▶ _WORK REQUIRED_
Looking through the records below, please work out how many lines contain "agent". Give only that number.
□ □ □
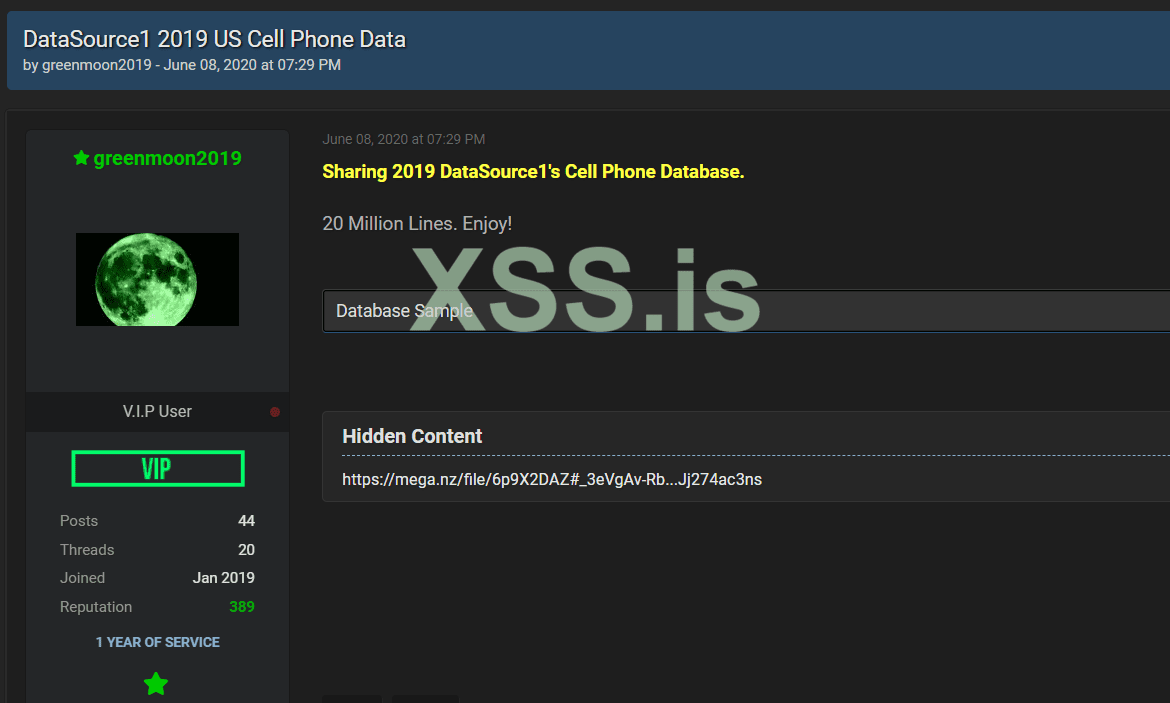
Task: Click the green service award star
Action: tap(156, 684)
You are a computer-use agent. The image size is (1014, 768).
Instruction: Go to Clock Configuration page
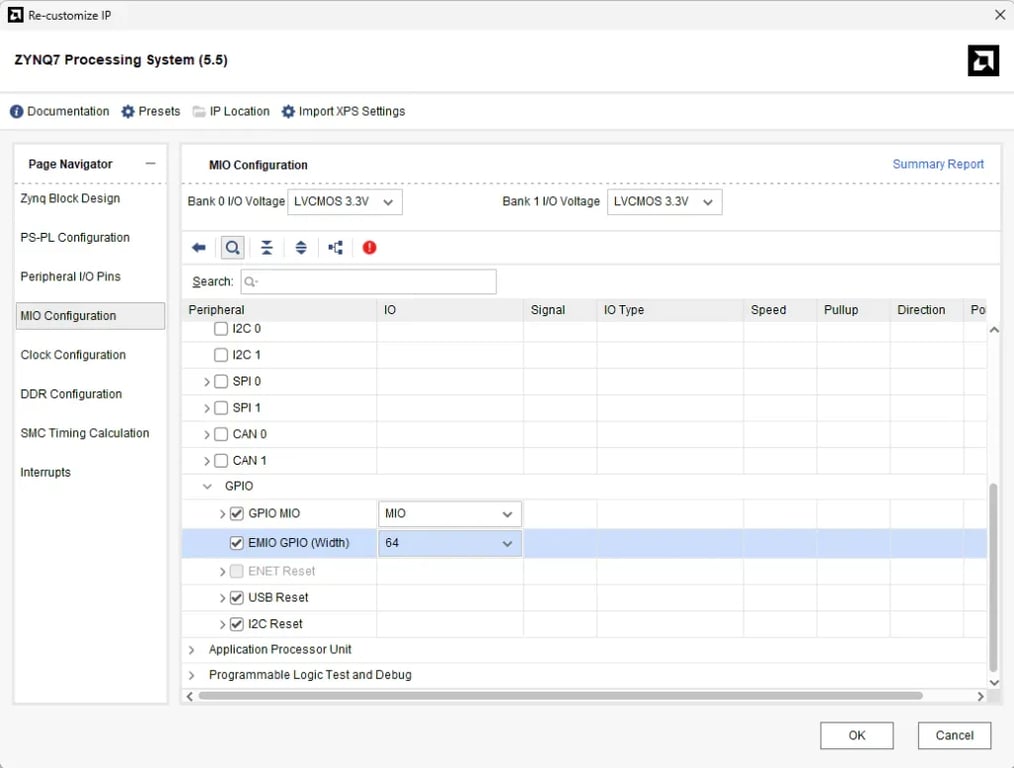(x=73, y=355)
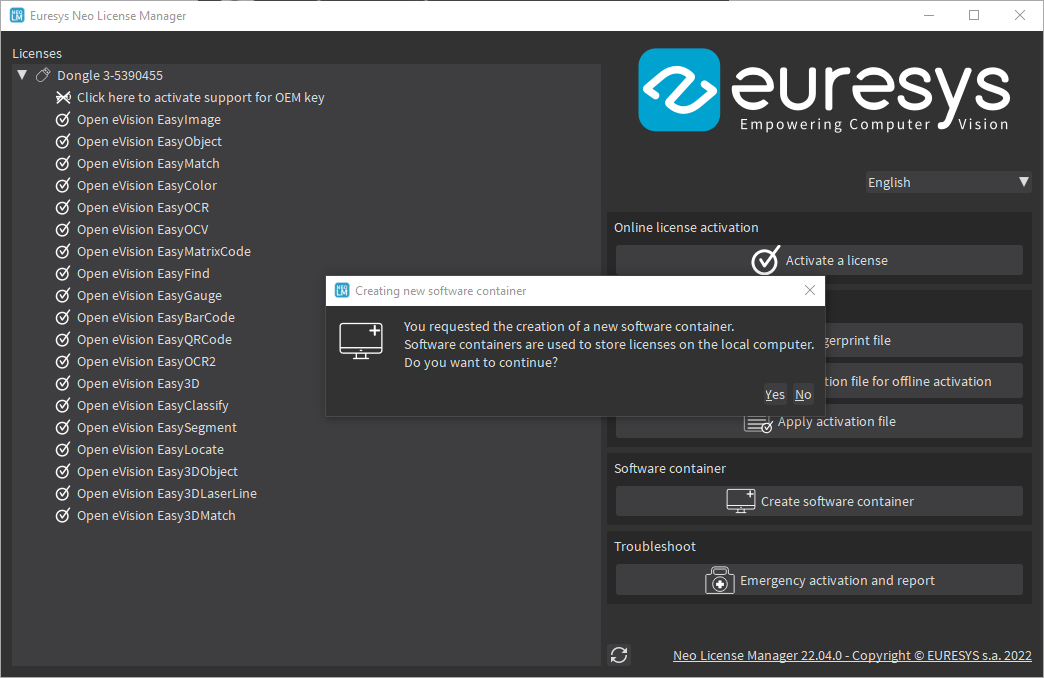Click the dongle key icon
The width and height of the screenshot is (1044, 678).
coord(43,75)
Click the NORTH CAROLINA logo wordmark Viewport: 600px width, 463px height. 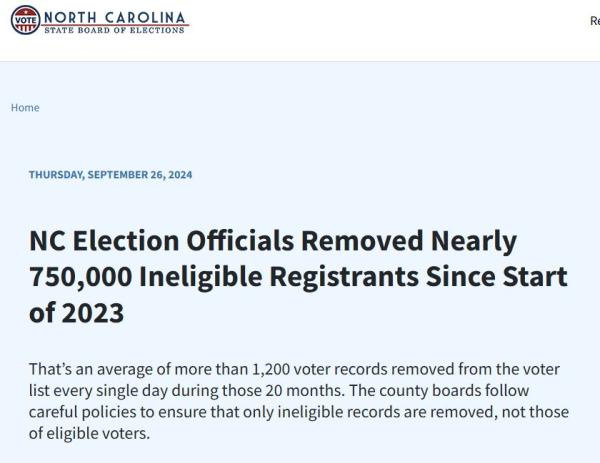[114, 18]
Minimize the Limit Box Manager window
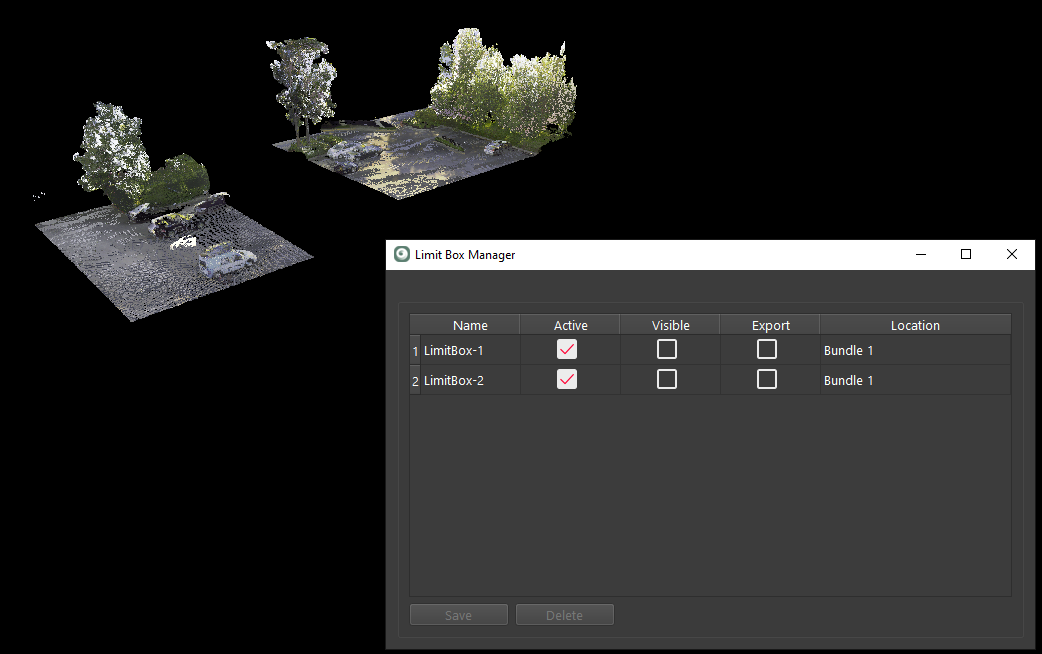This screenshot has width=1042, height=654. click(920, 255)
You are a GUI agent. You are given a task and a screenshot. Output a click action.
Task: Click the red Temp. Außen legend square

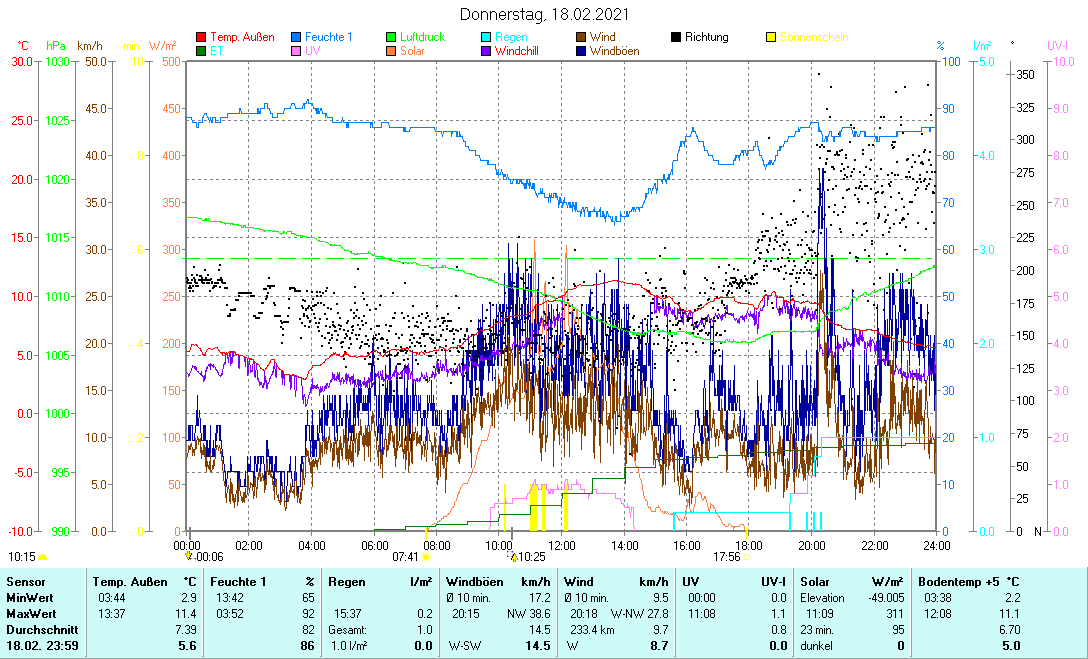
□ □ □
▶ _SOLUTION FOR THIS PROBLEM_
2